Maximum elements which can be crossed using given units of a and b in C++

Given a binary array arr[] and two variables a and b with some initial values. To cross an element in the array arr[] there are two ways −

• If arr[i] == 1, then 1 unit can be used from a, with no change in b. If 1 unit is used from b, then a increases by 1 unit. (Note that the value of a cannot be incremented above its original value.)

• If arr[i] == 0, then 1 unit can be used from a or b.

Let’s now understand what we have to do using an example −

Input

arr[] = {0, 0, 0, 1, 1}, a = 2, b = 2

Output

5

Explanation

To cross 1st element, use 1 unit from a (a = 1, b = 2).

To cross 2nd element, use 1 unit from a (a = 0, b = 2).

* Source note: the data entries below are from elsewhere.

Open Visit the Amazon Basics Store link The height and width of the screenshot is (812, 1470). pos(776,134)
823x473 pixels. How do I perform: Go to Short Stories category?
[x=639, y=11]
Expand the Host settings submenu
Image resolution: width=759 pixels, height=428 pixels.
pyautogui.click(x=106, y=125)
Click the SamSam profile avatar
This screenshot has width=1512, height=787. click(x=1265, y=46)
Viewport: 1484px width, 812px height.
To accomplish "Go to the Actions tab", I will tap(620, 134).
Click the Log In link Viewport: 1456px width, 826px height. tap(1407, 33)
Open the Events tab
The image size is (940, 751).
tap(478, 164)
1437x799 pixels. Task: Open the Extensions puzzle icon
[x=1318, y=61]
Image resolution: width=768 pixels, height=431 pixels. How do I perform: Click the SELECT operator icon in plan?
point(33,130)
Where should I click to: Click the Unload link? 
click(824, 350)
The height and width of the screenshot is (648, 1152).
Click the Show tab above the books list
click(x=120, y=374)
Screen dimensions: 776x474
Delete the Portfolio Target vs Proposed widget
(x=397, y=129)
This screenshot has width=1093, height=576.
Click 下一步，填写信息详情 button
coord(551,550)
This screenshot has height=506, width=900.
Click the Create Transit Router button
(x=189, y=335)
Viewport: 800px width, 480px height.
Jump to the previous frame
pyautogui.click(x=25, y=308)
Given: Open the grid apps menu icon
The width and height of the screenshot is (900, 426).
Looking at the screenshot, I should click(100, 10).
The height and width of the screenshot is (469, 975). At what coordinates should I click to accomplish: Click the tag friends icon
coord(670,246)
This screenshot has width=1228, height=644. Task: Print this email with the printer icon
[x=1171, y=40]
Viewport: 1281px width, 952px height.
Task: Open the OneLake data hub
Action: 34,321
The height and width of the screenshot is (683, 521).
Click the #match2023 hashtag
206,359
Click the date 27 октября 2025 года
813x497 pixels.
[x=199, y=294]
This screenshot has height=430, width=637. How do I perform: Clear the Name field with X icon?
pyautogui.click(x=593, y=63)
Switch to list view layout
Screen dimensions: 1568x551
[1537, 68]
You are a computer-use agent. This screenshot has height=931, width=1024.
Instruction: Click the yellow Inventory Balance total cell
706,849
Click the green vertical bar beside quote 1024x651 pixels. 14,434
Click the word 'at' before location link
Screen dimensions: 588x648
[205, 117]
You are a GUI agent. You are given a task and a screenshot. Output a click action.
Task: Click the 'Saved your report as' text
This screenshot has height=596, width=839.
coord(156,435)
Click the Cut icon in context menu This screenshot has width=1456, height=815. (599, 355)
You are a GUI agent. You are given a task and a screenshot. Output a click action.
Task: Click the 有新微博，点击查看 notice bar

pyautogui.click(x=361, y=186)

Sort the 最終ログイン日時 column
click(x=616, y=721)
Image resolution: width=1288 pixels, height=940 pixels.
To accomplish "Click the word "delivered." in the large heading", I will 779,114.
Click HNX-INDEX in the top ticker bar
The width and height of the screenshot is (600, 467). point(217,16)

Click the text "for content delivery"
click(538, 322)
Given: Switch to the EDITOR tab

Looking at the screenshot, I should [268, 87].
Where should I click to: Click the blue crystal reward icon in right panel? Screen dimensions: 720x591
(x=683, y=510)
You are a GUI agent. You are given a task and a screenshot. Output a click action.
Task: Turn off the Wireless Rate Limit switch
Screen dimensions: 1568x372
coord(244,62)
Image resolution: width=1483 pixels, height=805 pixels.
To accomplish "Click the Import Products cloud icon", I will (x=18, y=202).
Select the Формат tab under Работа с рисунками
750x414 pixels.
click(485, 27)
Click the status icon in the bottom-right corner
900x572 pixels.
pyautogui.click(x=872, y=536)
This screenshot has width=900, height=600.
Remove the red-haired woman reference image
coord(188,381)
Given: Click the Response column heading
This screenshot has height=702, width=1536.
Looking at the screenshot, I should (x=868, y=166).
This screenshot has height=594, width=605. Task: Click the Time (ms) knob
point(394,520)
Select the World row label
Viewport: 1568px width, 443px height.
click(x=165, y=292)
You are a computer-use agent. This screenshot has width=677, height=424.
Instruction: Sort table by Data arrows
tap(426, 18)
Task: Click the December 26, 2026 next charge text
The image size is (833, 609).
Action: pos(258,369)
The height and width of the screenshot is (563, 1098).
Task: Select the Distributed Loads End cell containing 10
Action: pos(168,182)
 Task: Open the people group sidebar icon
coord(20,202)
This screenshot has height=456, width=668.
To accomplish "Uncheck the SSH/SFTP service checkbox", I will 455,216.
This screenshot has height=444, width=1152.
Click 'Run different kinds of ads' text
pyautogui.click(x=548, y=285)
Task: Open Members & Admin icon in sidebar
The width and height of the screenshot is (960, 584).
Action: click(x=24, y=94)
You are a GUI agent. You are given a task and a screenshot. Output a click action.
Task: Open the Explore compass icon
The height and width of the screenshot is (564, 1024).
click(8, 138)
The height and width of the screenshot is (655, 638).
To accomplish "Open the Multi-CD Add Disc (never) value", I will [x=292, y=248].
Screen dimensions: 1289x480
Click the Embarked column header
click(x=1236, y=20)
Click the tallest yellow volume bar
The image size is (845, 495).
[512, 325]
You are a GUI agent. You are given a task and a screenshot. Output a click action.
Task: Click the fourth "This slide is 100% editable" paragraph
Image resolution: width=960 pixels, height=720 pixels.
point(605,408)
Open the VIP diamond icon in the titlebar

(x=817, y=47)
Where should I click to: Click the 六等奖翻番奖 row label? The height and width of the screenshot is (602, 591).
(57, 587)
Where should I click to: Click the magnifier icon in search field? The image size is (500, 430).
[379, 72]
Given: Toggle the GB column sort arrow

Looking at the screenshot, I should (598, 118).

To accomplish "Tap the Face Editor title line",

To cross 3rd element, use 1 unit from b (a = 0, b = 1).

To cross 4th element, use 1 unit from b which increases a by 1 unit (a = 1, b = 0).

To cross 5th element, use 1 unit from a (a = 0, b = 0).

Therefore, we crossed all elements and output becomes 5.

Input

arr[] = {1, 1, 1, 0, 1}, a = 1, b = 2

Output

4

Approach used in the below program as follows

• In function MaxElements() initialize variables Oa = 0 and max = 0, both of type int to store the original value of a and the final answer respectively.

• Loop from i = 0 till i<size to check for every element in the array.

• First Check if both a and b are equal to zero, then break out of the loop.

• Else check if (a == 0) and if so, then check if the current element = 1 and subtract 1 from b to cross that element and put a = min(Oa, a + 1) so that a does not exceed its original value.

Else simply subtract 1 from b without affecting a.

• Else check if (b == 0) and if so, then simply subtract 1 from a.

• Else check if (arr[i] == 1 && a < Oa) and if so, then check if the current element = 1 and subtract 1 from b to cross that element and put a = min(Oa, a + 1).

• Else simply subtract 1 from a and increment max.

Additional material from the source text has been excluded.